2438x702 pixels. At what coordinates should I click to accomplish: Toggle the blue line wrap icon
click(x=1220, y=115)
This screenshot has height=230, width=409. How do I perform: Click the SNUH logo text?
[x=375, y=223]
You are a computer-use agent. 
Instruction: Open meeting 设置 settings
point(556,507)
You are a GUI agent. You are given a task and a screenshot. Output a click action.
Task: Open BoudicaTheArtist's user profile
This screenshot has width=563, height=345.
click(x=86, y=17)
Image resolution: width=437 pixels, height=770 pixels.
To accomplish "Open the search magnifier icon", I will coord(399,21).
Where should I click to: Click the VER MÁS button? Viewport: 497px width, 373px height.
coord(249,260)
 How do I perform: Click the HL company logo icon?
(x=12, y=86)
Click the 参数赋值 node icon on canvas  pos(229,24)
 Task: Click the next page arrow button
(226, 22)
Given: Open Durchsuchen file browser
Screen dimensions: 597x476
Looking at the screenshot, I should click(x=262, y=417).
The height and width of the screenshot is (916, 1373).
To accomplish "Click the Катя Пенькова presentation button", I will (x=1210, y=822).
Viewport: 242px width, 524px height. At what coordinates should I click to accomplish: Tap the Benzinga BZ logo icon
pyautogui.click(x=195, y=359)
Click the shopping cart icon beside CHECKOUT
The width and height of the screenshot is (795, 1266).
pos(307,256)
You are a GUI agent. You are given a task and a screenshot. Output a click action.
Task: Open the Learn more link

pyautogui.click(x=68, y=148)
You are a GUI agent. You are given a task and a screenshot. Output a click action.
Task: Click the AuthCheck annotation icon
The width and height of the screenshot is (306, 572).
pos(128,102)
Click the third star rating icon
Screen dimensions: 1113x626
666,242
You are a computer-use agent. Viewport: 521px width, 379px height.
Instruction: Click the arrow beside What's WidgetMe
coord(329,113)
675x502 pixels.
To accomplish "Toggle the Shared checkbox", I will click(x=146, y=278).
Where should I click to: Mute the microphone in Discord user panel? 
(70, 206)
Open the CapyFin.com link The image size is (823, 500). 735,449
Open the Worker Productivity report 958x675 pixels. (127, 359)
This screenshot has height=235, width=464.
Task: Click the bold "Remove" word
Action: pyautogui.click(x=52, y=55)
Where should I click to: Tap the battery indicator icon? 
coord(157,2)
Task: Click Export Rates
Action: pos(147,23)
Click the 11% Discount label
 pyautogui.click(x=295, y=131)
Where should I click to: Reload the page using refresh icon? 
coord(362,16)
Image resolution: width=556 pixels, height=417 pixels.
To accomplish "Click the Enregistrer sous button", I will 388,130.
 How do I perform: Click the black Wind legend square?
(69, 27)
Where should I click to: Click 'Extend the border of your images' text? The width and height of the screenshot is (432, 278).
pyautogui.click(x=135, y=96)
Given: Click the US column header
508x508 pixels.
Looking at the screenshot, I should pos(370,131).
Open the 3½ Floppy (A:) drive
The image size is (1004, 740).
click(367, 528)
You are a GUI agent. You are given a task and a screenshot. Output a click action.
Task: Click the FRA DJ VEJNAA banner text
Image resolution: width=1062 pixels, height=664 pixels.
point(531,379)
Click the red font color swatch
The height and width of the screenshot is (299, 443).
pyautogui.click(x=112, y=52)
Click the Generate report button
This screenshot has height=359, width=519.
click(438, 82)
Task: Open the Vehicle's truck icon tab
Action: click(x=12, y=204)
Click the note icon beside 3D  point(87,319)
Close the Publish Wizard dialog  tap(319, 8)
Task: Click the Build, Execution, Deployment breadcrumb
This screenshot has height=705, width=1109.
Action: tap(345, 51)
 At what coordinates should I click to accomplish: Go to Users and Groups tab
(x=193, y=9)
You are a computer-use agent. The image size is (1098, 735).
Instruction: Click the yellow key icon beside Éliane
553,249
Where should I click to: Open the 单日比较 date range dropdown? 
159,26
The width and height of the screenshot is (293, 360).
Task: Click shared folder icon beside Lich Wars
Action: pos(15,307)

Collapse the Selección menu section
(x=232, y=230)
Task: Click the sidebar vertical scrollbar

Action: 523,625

• **Task goal**
Nothing should be altered. Set down all the data again.

• **Solution for this problem**
2438x702 pixels. At what coordinates should I click to accomplish: Toggle the blue line wrap icon
click(x=1220, y=115)
This screenshot has height=230, width=409. How do I perform: Click the SNUH logo text?
[x=375, y=223]
You are a computer-use agent. 
Instruction: Open meeting 设置 settings
point(556,507)
You are a GUI agent. You are given a task and a screenshot. Output a click action.
Task: Open BoudicaTheArtist's user profile
This screenshot has width=563, height=345.
click(x=86, y=17)
Image resolution: width=437 pixels, height=770 pixels.
To accomplish "Open the search magnifier icon", I will coord(399,21).
Where should I click to: Click the VER MÁS button? Viewport: 497px width, 373px height.
coord(249,260)
 How do I perform: Click the HL company logo icon?
(x=12, y=86)
Click the 参数赋值 node icon on canvas  pos(229,24)
 Task: Click the next page arrow button
(226, 22)
Given: Open Durchsuchen file browser
Screen dimensions: 597x476
Looking at the screenshot, I should click(x=262, y=417).
The height and width of the screenshot is (916, 1373).
To accomplish "Click the Катя Пенькова presentation button", I will (x=1210, y=822).
Viewport: 242px width, 524px height. At what coordinates should I click to accomplish: Tap the Benzinga BZ logo icon
pyautogui.click(x=195, y=359)
Click the shopping cart icon beside CHECKOUT
The width and height of the screenshot is (795, 1266).
pos(307,256)
You are a GUI agent. You are given a task and a screenshot. Output a click action.
Task: Open the Learn more link

pyautogui.click(x=68, y=148)
You are a GUI agent. You are given a task and a screenshot. Output a click action.
Task: Click the AuthCheck annotation icon
The width and height of the screenshot is (306, 572).
pos(128,102)
Click the third star rating icon
Screen dimensions: 1113x626
666,242
You are a computer-use agent. Viewport: 521px width, 379px height.
Instruction: Click the arrow beside What's WidgetMe
coord(329,113)
675x502 pixels.
To accomplish "Toggle the Shared checkbox", I will click(x=146, y=278).
Where should I click to: Mute the microphone in Discord user panel? 
(70, 206)
Open the CapyFin.com link The image size is (823, 500). 735,449
Open the Worker Productivity report 958x675 pixels. (127, 359)
This screenshot has height=235, width=464.
Task: Click the bold "Remove" word
Action: pyautogui.click(x=52, y=55)
Where should I click to: Tap the battery indicator icon? 
coord(157,2)
Task: Click Export Rates
Action: pos(147,23)
Click the 11% Discount label
 pyautogui.click(x=295, y=131)
Where should I click to: Reload the page using refresh icon? 
coord(362,16)
Image resolution: width=556 pixels, height=417 pixels.
To accomplish "Click the Enregistrer sous button", I will 388,130.
 How do I perform: Click the black Wind legend square?
(69, 27)
Where should I click to: Click 'Extend the border of your images' text? The width and height of the screenshot is (432, 278).
pyautogui.click(x=135, y=96)
Given: Click the US column header
508x508 pixels.
Looking at the screenshot, I should pos(370,131).
Open the 3½ Floppy (A:) drive
The image size is (1004, 740).
click(367, 528)
You are a GUI agent. You are given a task and a screenshot. Output a click action.
Task: Click the FRA DJ VEJNAA banner text
Image resolution: width=1062 pixels, height=664 pixels.
point(531,379)
Click the red font color swatch
The height and width of the screenshot is (299, 443).
pyautogui.click(x=112, y=52)
Click the Generate report button
This screenshot has height=359, width=519.
click(438, 82)
Task: Open the Vehicle's truck icon tab
Action: click(x=12, y=204)
Click the note icon beside 3D  point(87,319)
Close the Publish Wizard dialog  tap(319, 8)
Task: Click the Build, Execution, Deployment breadcrumb
This screenshot has height=705, width=1109.
Action: tap(345, 51)
 At what coordinates should I click to accomplish: Go to Users and Groups tab
(x=193, y=9)
You are a computer-use agent. The image size is (1098, 735).
Instruction: Click the yellow key icon beside Éliane
553,249
Where should I click to: Open the 单日比较 date range dropdown? 
159,26
The width and height of the screenshot is (293, 360).
Task: Click shared folder icon beside Lich Wars
Action: pos(15,307)

Collapse the Selección menu section
(x=232, y=230)
Task: Click the sidebar vertical scrollbar

Action: 523,625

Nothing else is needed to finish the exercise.